The progressive improvement of electronic systems, such as microcontroller and microprocessor based applications for the control of motors, as well as the availability of improved portable power sources, has made the development of more efficient electric motor drives a compelling challenge. Electronically controlled pulsed energization of windings of motors offers the prospect of more flexible management of motor characteristics. By control of pulse width, duty cycle, and switched application of a power source to appropriate stator windings, functional versatility that is virtually indistinguishable from alternating current synchronous motor operation can be achieved. The use of permanent magnets in conjunction with such windings is advantageous in limiting current consumption.
The above-identified copending related U.S. patent application of Maslov et al., Ser. No. 09/826,423, identifies and addresses the need for an improved motor amenable to simplified manufacture and capable of efficient and flexible operating characteristics. It is highly desirable to attain smooth operation over a wide speed range, while maintaining a high torque output capability at minimum power consumption. The copending related U.S. applications incorporate electromagnet poles as isolated magnetically permeable structures configured in an annular ring, relatively thin in the radial direction, to provide advantageous effects. With this arrangement, flux can be concentrated, with virtually no loss or deleterious transformer interference effects in the electromagnet cores, as compared with prior art embodiments. While improvements in torque characteristics and efficiency are attainable with the structure of the identified copending application, further improvements remain desirable.
The Maslov et al. applications recognize that isolation of the electromagnet groups permits individual concentration of flux in the magnetic cores of the groups, with low flux loss and no deleterious transformer interference effects with other electromagnet members. Operational advantages can be gained by configuring a single pole pair as an isolated electromagnet group. Magnetic path isolation of the individual pole pair from other pole groups eliminates a flux transformer effect on an adjacent group when the energization of the pole pair windings is switched.

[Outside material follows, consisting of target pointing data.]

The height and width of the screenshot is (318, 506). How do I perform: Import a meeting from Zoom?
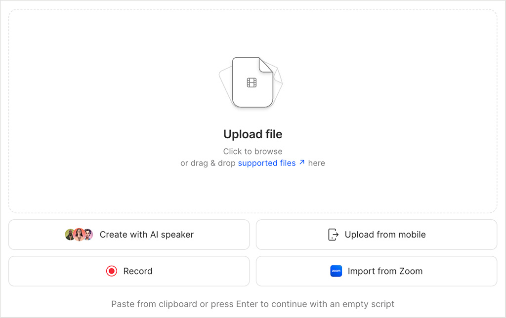click(x=377, y=271)
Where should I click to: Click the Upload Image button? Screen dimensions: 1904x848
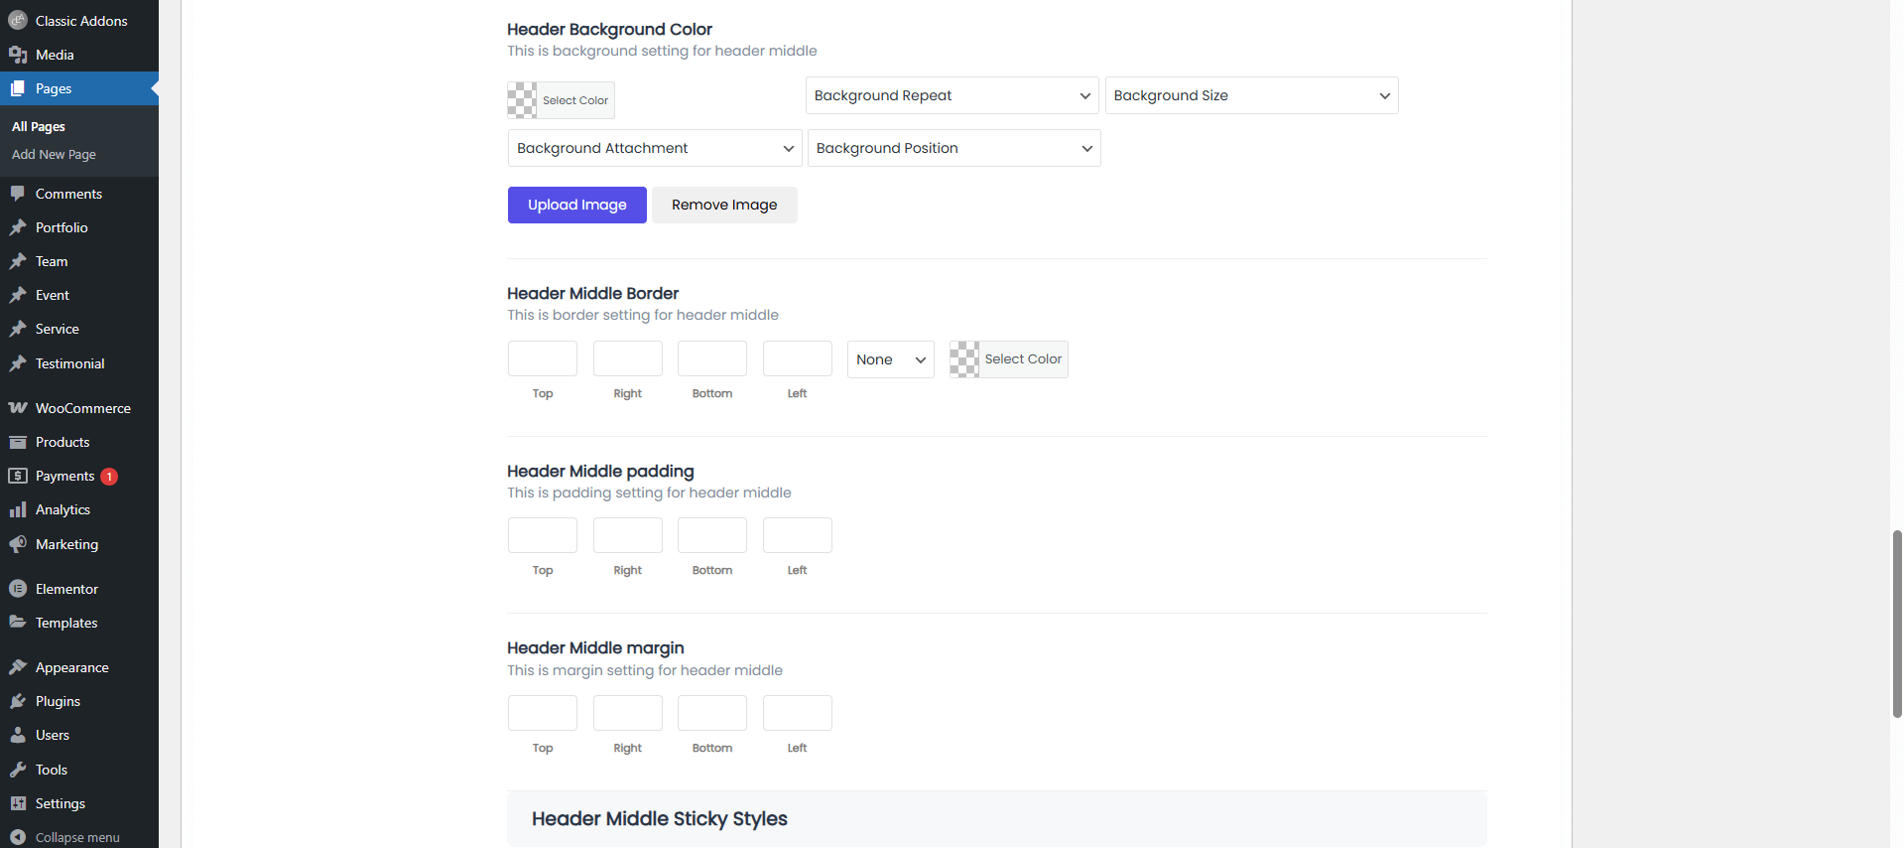click(576, 205)
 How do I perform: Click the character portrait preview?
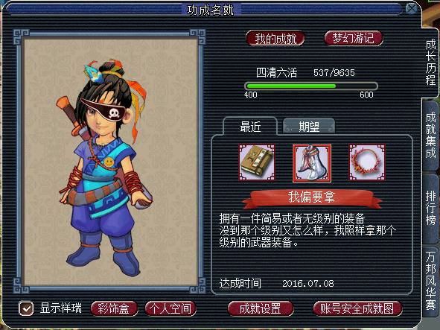pos(111,162)
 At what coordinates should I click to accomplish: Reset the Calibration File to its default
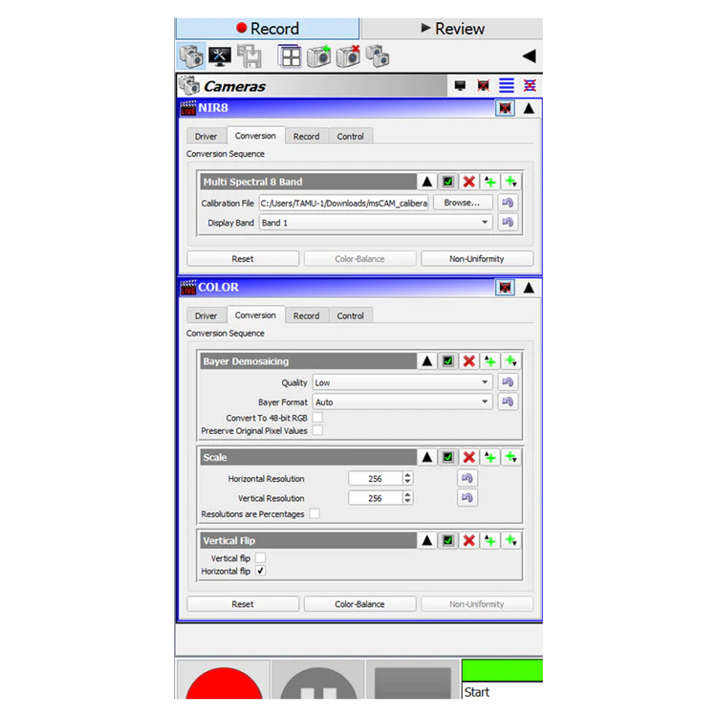pyautogui.click(x=508, y=203)
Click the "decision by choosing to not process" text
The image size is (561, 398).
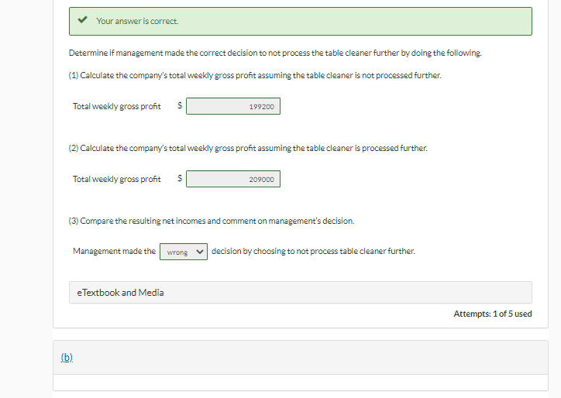[x=313, y=252]
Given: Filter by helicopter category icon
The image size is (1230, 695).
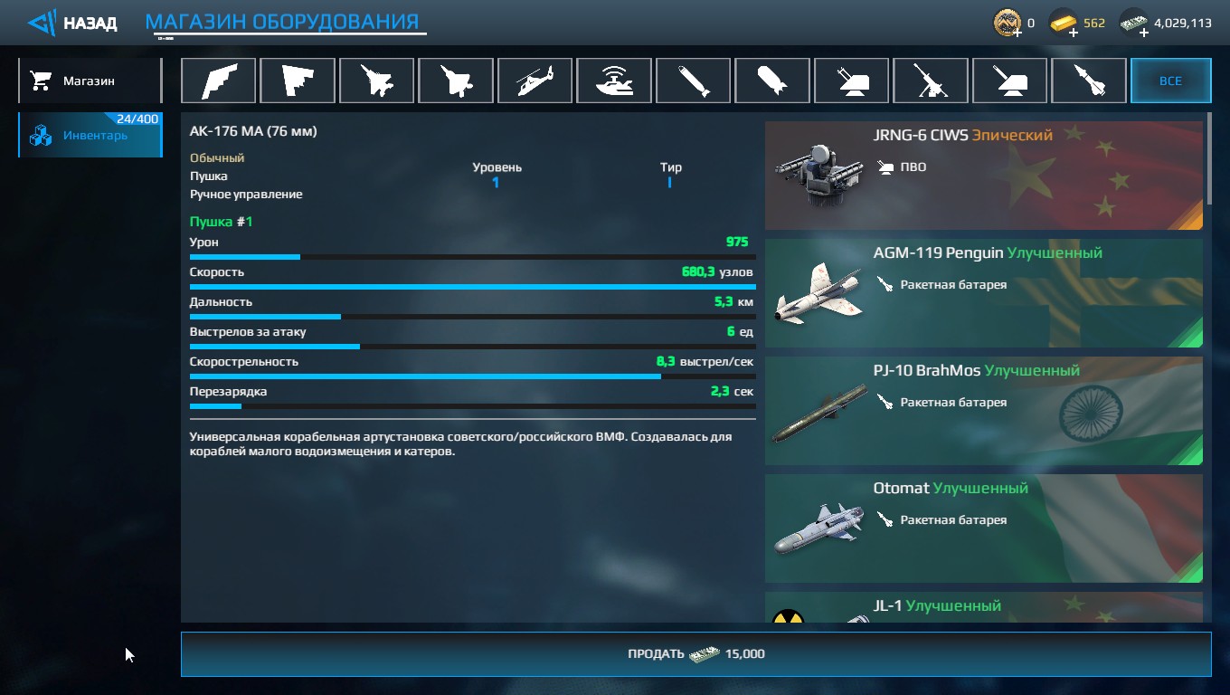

Copending related U.S. patent application of Maslov et al., Ser. No. 09/966,101 describes benefits to be gained from utilization of three dimensional aspects of motor structure. Advantages are recognized from the use of materials such as a soft magnetically permeable medium that is amenable to formation of a variety of particular shapes. For example, core material may be manufactured from soft magnet grades of Fe, SiFe, SiFeCo, SiFeP powder material, each of which has a unique power loss, permeability and saturation level. Core geometries and core dimensions of stator elements, with relevant tolerances, can be formed without the need to form laminations and thus optimize the magnetic potential gradient developed between coupled poles of rotor permanent magnets and stator electromagnets. A structural configuration is disclosed wherein axially aligned stator poles and axially aligned rotor magnets provide highly concentrated flux distribution. Such configuration provides a greater number of poles with the same individual active air gap surface areas and/or greater total active air gap surface area than conventional motors having the same air gap diameter.
In summary, concentration of flux, maximization of flux, minimization of flux loss and transformer interference effects, are all contributing factors in the attainment of efficient motor operation with high torque capability. Motor structural configurations in which multiple poles are in axial alignment to provide efficient operation at high torque output have been described in the above-identified copending applications. Such arrangements, due to the relatively great volume occupied by the large number of stator core elements and rotor poles, are advantageous for use in environments in which space and weight considerations are not at a premium. There is a continuing need for motor structural configurations that provide these improved attributes as well as economy of size and geometry.
The above-identified copending Maslov et al. application, addresses these needs by development of motor structural configurations to increase the surface areas of opposing stator poles and rotor poles across a plurality of air gaps. The relatively larger surfaces in which flux can be concentrated promote high torque capacity. These concepts are further structurally developed in the present invention.